Attracting investments through traditional financial instruments is becoming increasingly challenging. Tokenization can solve this problem. What are the advantages?
The global financial instruments market mainly consists of stocks, bonds, and derivatives: In 2016, the nominal value of stocks was $67 trillion, and the value of debt instruments was $99 trillion. It is difficult to assess the capital value of derivatives. According to the Bank for International Settlements, the nominal value of all contracts is $542.4 trillion, while the real value is $12.7 trillion.
For many companies, the ability to raise funds in the market through the sale of traditional financial instruments is limited or impossible. The main obstacles include market regulation, lack of funding sources, a large number of intermediaries, and high costs of structuring financial instruments; preparation for an IPO can take from one to three years, and the results in terms of the volume and value of funds raised are highly questionable.
In Russia, in the conditions of global sanctions, the opportunities for companies, especially startups and small and medium-sized businesses, to find cheap and long-term financing are extremely limited. Therefore, there is an objective need for the development and implementation of new mechanisms for attracting funds to the market through the issuance of new types of assets.
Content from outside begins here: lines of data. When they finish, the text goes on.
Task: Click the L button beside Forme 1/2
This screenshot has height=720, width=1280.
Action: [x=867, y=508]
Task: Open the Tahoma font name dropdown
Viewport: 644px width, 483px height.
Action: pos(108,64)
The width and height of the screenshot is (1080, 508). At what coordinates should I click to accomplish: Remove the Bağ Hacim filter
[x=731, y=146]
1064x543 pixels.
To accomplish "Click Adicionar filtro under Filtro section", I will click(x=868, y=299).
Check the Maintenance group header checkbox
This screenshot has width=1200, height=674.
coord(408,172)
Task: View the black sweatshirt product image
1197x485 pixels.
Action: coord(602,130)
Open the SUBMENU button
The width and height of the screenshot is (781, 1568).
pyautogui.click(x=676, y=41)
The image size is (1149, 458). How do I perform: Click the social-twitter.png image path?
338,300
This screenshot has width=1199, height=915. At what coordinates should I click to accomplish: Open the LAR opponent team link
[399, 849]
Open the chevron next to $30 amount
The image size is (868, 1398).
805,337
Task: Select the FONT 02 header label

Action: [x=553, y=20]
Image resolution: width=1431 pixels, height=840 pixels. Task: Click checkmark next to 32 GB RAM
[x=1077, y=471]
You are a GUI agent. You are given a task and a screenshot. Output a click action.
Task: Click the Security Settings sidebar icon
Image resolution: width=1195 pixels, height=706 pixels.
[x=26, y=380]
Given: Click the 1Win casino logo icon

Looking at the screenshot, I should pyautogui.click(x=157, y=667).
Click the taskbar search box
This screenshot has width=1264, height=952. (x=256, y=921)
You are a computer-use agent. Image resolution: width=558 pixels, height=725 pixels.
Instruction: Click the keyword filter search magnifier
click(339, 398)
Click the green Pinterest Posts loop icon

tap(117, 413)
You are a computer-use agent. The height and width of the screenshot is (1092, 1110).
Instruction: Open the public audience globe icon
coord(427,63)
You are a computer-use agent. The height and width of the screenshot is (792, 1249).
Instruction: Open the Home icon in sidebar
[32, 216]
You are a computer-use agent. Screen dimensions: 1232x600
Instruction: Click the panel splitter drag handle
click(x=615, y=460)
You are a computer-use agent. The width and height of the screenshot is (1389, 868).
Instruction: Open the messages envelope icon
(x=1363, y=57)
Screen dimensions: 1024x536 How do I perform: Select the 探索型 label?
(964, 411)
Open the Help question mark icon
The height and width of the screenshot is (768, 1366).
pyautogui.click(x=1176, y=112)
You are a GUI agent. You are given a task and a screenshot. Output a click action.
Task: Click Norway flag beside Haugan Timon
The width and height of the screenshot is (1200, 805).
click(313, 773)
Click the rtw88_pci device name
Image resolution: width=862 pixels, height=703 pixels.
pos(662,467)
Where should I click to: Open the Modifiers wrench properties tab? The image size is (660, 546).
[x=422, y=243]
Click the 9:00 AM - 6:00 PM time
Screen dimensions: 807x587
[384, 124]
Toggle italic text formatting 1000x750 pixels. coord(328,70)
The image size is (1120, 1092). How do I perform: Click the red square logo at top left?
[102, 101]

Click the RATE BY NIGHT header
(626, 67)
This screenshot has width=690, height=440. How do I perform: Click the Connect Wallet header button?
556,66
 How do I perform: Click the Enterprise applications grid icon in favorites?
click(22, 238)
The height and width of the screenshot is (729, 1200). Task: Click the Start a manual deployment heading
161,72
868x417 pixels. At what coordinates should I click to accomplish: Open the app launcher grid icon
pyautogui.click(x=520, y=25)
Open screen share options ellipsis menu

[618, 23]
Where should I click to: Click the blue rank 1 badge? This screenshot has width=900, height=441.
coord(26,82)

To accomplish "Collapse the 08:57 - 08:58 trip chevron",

Investors dealing with traditional financial instruments face many difficulties in trading them. For example, to trade many quoted instruments, they need to have the status of a qualified investor and interact with intermediaries such as brokers and exchanges. Relatively low liquidity of financial instruments, limited functionality of trading infrastructure for financial instruments, low transaction settlement speed, and lack of transparency are also factors that deter trading.
Formalization of transactions with such financial instruments generally requires a large amount of unnecessary paperwork, such as registering the transfer of ownership rights to shares. These factors significantly hinder borrowers’ and investors’ access to capital markets and, as a result, reduce the volume of transactions in the capital market.
Tokenization is the process of transforming the issuance and trading of assets into the digital space. Tokens issued for specific types of assets represent a new type of asset existing in the digital space. Any type of asset, whether illiquid or liquid, including stocks, bonds, metals, intellectual property, and real estate, can be tokenized. It is important to ensure that the token is “tied” to a real asset during tokenization. Otherwise, the token’s value will be zero.
Tokenizing illiquid assets can have the same economic effect as securitization. In other words, illiquid assets can be converted into liquid ones, which can then be financed in the market.
Tokenization aims to realize the possibility of partially selling an object, such as real estate, while retaining ownership rights to the asset for the owner wishing to finance it. Tokenization also increases the liquidity of the asset, allowing investors to acquire a portion of the asset.
There are compelling reasons for tokenizing liquid assets, i.e., publicly traded securities. For example, tokens can be issued for Apple stocks. Buyers of these tokens receive the same economic benefits as if they had purchased Apple stocks on the NASDAQ market. At the same time, unlike buying stocks on a traditional stock exchange, investing in tokens does not require access to organized trading, entering into a brokerage agreement, or (in some cases) being recognized as a qualified investor.
The issuance and trading of tokens occur on the blockchain through the execution of a series of smart contracts. This ensures complete transaction transparency, cryptographic protection, accelerated settlements, the ability to trade large sums, and high liquidity of such assets.
Tokenization requires new legal regulation that designates tokens as a new class of assets and ensures all the aforementioned benefits. Currently, in most jurisdictions, regulatory bodies prefer to apply existing legislation on traditional financial instruments to this asset class. Under this approach, a license will be required for the issuance and trading of tokenized assets. Considering tokenized assets as securities entails certain risks as well as uncertainties and additional tax implications.
As a result of the global economic crisis of 2008, global regulation of trading in financial instruments was tightened (Dodd-Frank, EMIR, MiFID I and II). Although the aim of these measures was to ensure transparency in capital markets, the functioning of these markets was significantly disrupted.
It is evident that tokenizing classical types of assets as a new financing method has several important advantages that contribute to the efficient development and functioning of capital markets. However, the scalability of the tokenized market and its potential to increase trading volume and market liquidity depend not only on the implementation of innovative solutions in the field of digital technologies but also on the development of regulatory frameworks.